> **Excerpted records**:
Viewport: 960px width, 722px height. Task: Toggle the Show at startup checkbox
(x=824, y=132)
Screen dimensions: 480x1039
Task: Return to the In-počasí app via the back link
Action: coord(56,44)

> **Aim of the task**: Word for word, restate the whole of the material above.

> **Exercise output**:
Viewport: 960px width, 722px height. Task: Toggle the Show at startup checkbox
(x=824, y=132)
Screen dimensions: 480x1039
Task: Return to the In-počasí app via the back link
Action: coord(56,44)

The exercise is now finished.